SME’s Tackling the Global Market

Working with many international clients it is understood how hard it is for a company to become a global success, but what does it really take?

Maxwell Drummond have placed candidates in over 42 different countries working with many companies who scale out all over the world.

In 2017 SMEs exporting to overseas markets increased by 6.6% to 232,000. Currently SMEs have to fight to stand out although they are an important segment of the market.

The financial crisis impacted many SME businesses with 1.8 million small businesses going default between 2008 and 2010. Moving forward companies are continuously looking for ways to expand to avoid being part of that 1.8 million.

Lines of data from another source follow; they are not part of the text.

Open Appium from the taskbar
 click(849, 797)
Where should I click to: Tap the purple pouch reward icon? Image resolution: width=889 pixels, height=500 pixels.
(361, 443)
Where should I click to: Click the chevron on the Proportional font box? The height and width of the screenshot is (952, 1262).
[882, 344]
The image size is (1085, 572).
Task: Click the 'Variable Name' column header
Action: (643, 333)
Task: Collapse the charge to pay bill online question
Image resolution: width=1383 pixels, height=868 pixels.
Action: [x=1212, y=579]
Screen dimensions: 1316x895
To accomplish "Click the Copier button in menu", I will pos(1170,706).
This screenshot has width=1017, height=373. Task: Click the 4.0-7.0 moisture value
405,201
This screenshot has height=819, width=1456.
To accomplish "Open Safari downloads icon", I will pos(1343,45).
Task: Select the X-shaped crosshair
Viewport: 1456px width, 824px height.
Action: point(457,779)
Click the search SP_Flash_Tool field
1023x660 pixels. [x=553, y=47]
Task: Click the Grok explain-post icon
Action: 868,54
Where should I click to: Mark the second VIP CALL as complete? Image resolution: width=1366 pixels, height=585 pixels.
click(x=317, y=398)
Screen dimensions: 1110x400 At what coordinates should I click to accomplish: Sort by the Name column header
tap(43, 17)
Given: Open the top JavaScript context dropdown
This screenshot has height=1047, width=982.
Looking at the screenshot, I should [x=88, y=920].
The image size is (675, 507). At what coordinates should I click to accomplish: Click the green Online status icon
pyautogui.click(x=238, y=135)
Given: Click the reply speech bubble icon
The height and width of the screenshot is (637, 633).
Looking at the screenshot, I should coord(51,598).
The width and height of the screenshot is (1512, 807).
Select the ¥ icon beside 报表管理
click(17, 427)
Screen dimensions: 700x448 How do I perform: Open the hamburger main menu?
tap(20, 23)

Transitioning into a global market is a big step in the right direction.

There are many reasons to want to internationalise your business, increasing sales, reaching different clients and markets and finding new ways to innovate. After the crisis in 2011 Oxford Economics stated ‘SMEs are investing aggressively in technology to improve operations and make themselves more nimble.’

The rise in tech after the crisis has supported in creating opportunity for SMEs to expand and move in ways only larger companies could before.

SONRU a company from Ireland who launched in 2009 offering a unique video screening service in the recruitment market who became international stated:

‘The key factor is to fail and fail fast – learn quickly and try not to make the same mistakes again. Also, if you are an owner manager, it is important to recognise your own shortcomings’.

SONRU are now a global leader in video interviewing and selection.

With the right team and motivation SMEs can break into the global market and now is as good a time as any.

High Growth Scotland recently released an article including “International trading success: the secret?”

Explaining that the best ways to tackle success in internationalisation is through Reputation Building, Consistency, growing within Means and One Size does Not Fit All (not everything you do will work in each country).

Jumping into the global market can be daunting and seen as risky but overall will be ultimately rewarding.